One interpretation, held by frequentists, is that a probability of passage of 0.90 means that if we simulate this bill being introduced 100 times, it will pass 90 times. Thus, a frequentist interpretation of probability involves the notion of repeated trials.
The alternative view, held by bayesians, is that probability is a measure of our belief or confidence. Under this interpretation, the probability is correlated with our confidence in the outcome. A forecast probability of 0.96 indicates a much higher confidence than a forecast probability of 0.70, which indicates a higher level of uncertainty in the prediction. Similarly, we’re fairly certain that a 0.04 forecast will fail, while a 0.25 means that we are less certain of failure.
Whichever interpretation you prefer, the exact point estimates that we compute are just that – estimates. They reflect our best guess of what the probability is, but additional information is very useful to place the estimate in context.
You are probably already familiar with margins of error in polling estimates. Another way of thinking about the same concept is a confidence interval – a range of values we are reasonably certain contains the true probability of a bill’s passage. To ensure that the above interpretations are meaningful, we calibrate our models. This step ensures that, in a group of 10 bills, each given a passage probability of 0.90, nine of those bills should actually pass.
Comparing a bill with its peers
FiscalNote allows you to look at both forecasts associated with a particular bill, which is informative in itself. However, it is useful to place this bill in the context of its peers – other bills being considered by the same legislative body. Placing this bill in the context of a distribution over all bills indicates its relative chance of passing, as well as an overview of how effective the chamber is overall.
Explaining the forecasts
While the forecast itself is meaningful, it is natural to wonder about the exact computation that went into a particular forecast. Since the model combines a large number of information sources or “features,” and there are multiple models, it’s not an easy task to break it open and uncover what is driving the prediction.
This problem is not novel to our setting. The field of machine learning has typically been concerned with building the best predictive models, which are measured by how well they actually perform. That is very different from building explanatory models, which try to explain the underlying phenomenon in human-interpretable terms.
At FiscalNote we choose predictive models but we also provide justifications for each forecast. These are derived from the model’s application on each particular bill. Justifications indicate which features were quantitatively the most salient for prediction, and if they are positively or negatively affecting passage.
We break justifications into five main areas for the pre-floor model:
- Primary sponsorship explains factors such as the FiscalNote Effectiveness score and relative effectiveness of the sponsor.
- Co-sponsorship does the same for individual cosponsors, as well as grouping their combined effect.
- Committees relay how effective the assigned committee is at getting bills to the floor, and any interaction of the sponsor and the committee, such as a sponsor being on the committee.
- Bill content refers to the actual text of the bill.
- “Other” considers chamber composition, bipartisanship effects, along with other miscellaneous elements.
The floor model justifications are very similar, but without the committee section.
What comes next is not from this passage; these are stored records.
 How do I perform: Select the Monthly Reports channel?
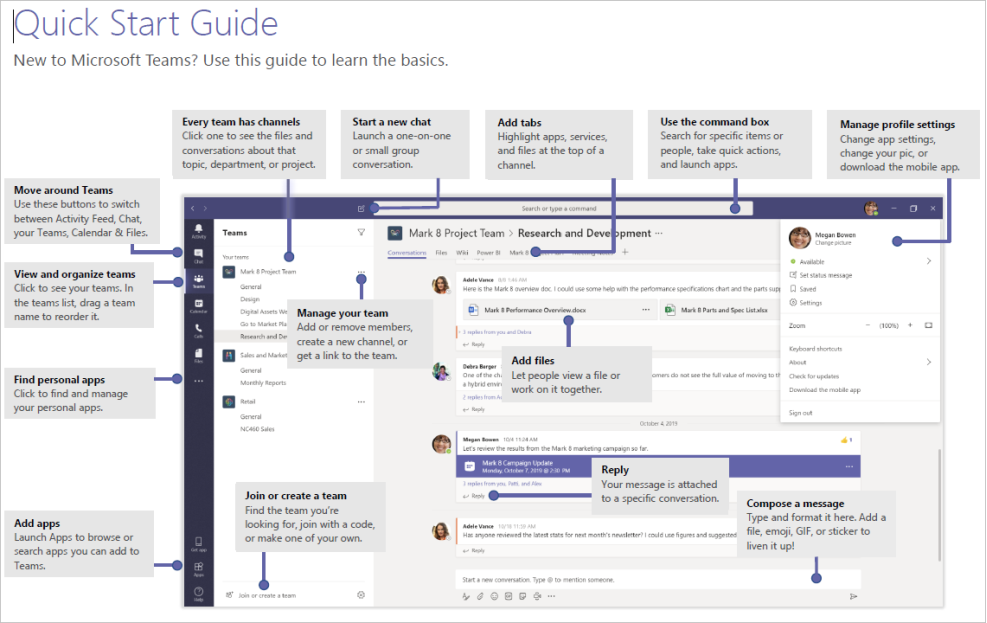[263, 383]
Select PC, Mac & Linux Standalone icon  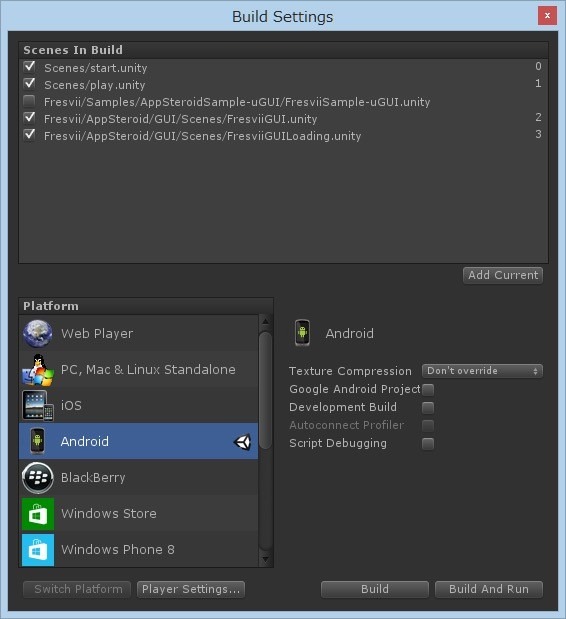pos(38,370)
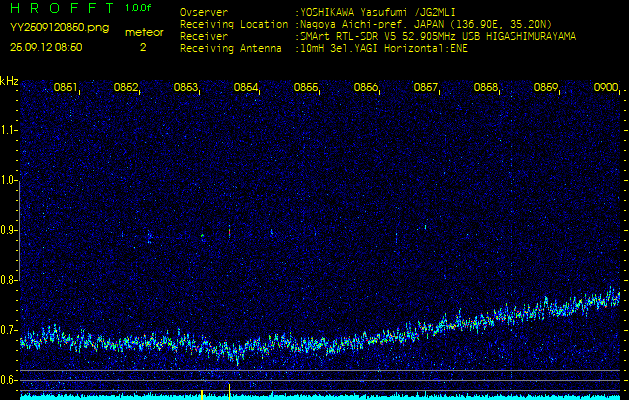Select the 26.09.12 08:50 timestamp
The width and height of the screenshot is (629, 400).
coord(46,46)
In addition to the justifications and forecast for the floor, we calculate the likelihood of each legislator in the chamber to vote for the bill. In the floor model, these individual votes are taken into consideration.
If these statistical processes were in place when Schoolhouse Rock wrote “Just a Bill,” perhaps the song would have spoke more about probability and network relationships. Today, however, legislative professionals are armed with these tools to greater understand policy-making and the impact small changes may have on predictive outcomes.